15. Turn BFCM buyers into repeat customers
Encourage return visits through rewards and personalized journeys. It’s essential to introduce loyalty benefits while customers are still engaged. And if you are a Shopify store owner, an app like Joy Loyalty makes this easy with:
- Double points for BFCM buyers
- Bonus points for referrals
- Targeted reward prompts
These feel like appreciation rather than pressure.
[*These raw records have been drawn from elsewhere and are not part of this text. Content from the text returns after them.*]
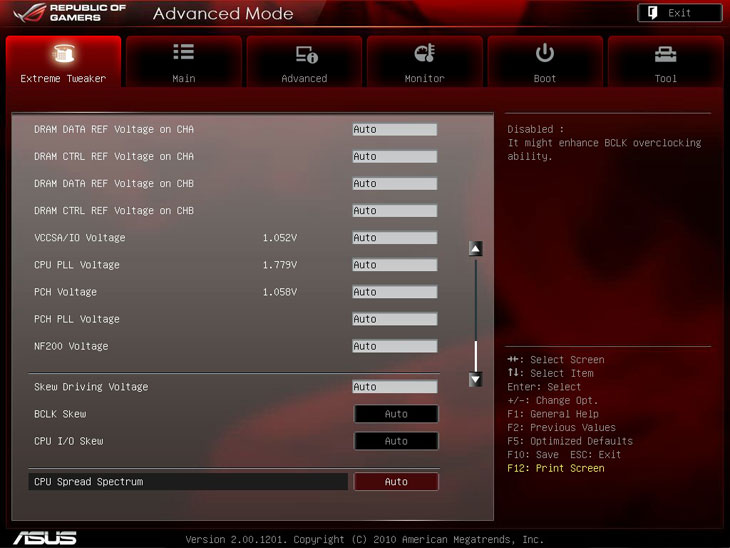The image size is (730, 548).
Task: Click the Skew Driving Voltage field
Action: [x=394, y=387]
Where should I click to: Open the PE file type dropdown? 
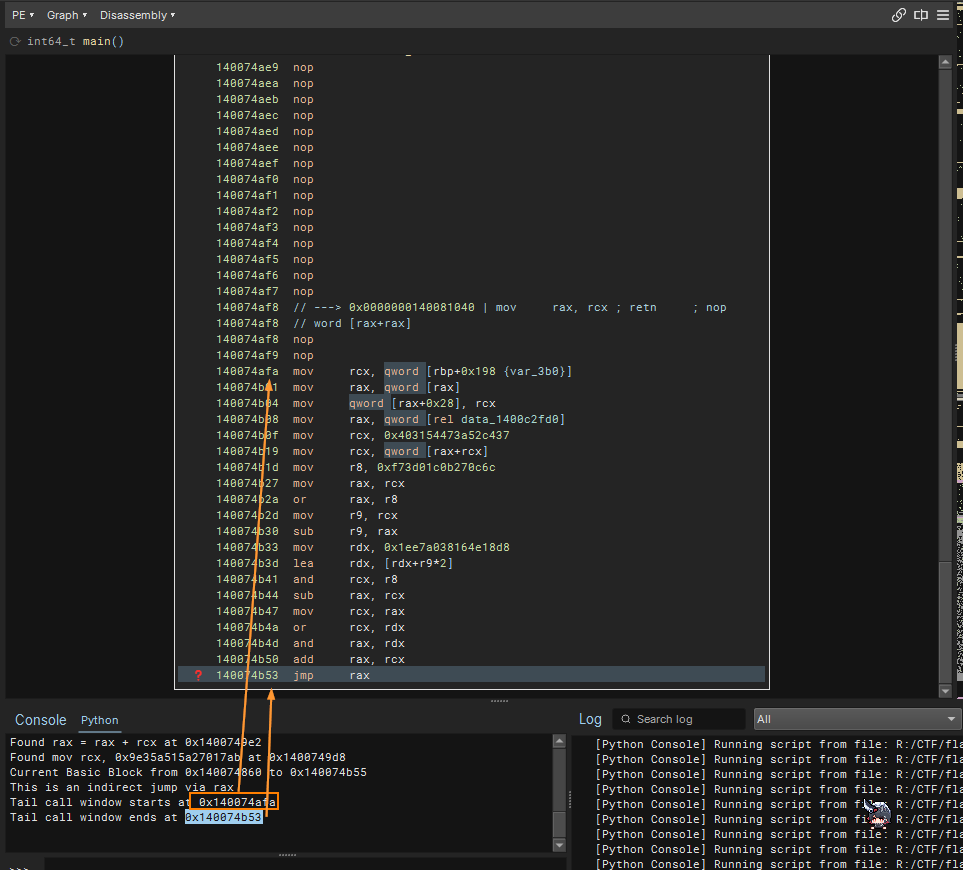(22, 15)
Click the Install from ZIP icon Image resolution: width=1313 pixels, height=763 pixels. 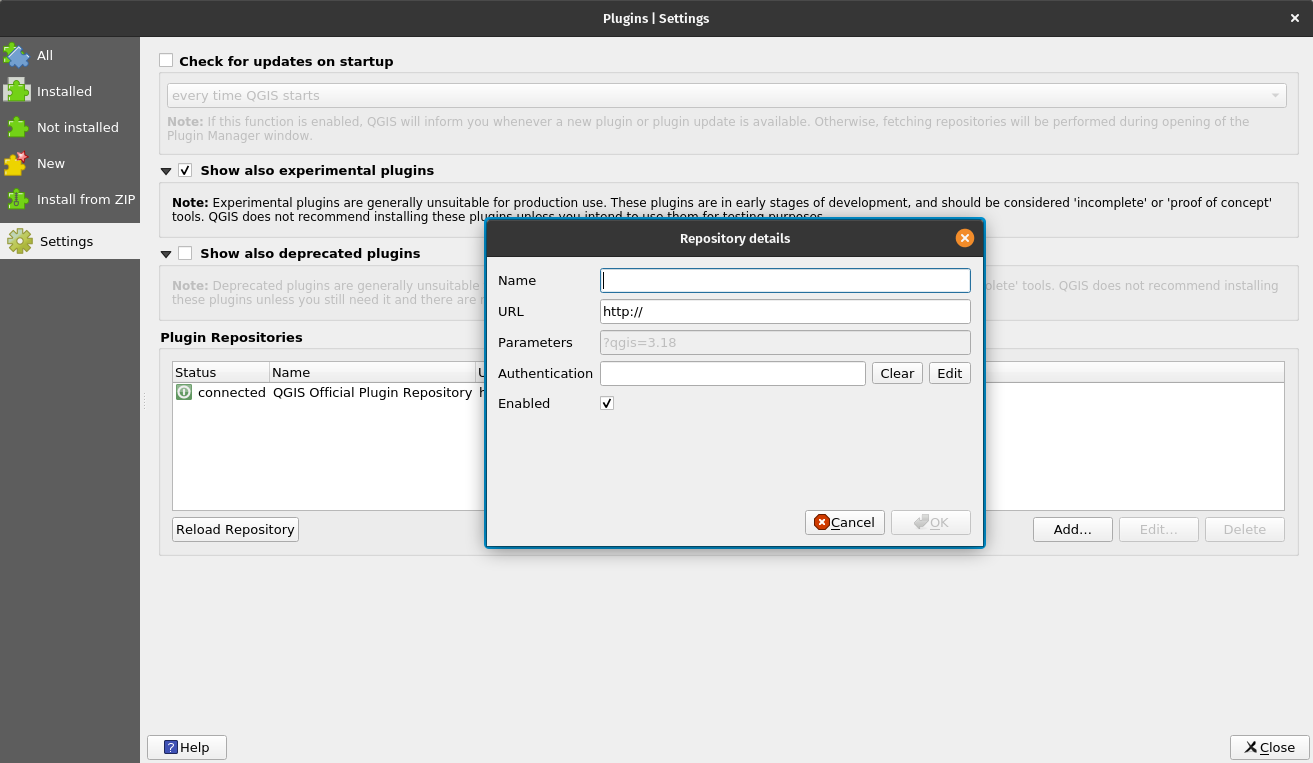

Plus, you can build a dedicated path for new BFCM customers, including:
- A welcome message acknowledging they discovered you during BFCM
- A simple brand introduction
- Loyalty tiers and unlockable benefits
- A prompt for profile/birthday completion
- An early look at upcoming holiday drops
This helps shift the mindset from “I bought because of a discount” to “I want to stay with this brand.”
Finally, reactivate gently through value-based nudges, such as:
- Points reminders (“You’ve earned X points—redeem them before the holidays”)
- Early-access notices
- Referral rewards
These outperform generic discount blasts because they speak to customers as individuals with earned benefits.
Final thought
Black Friday works when every phase connects with purpose. A clear Black Friday checklist keeps your actions aligned, your team focused, and your customers guided. When all five phases fire in sequence, the campaign stops feeling like a rush and starts feeling like a system you can scale again and again.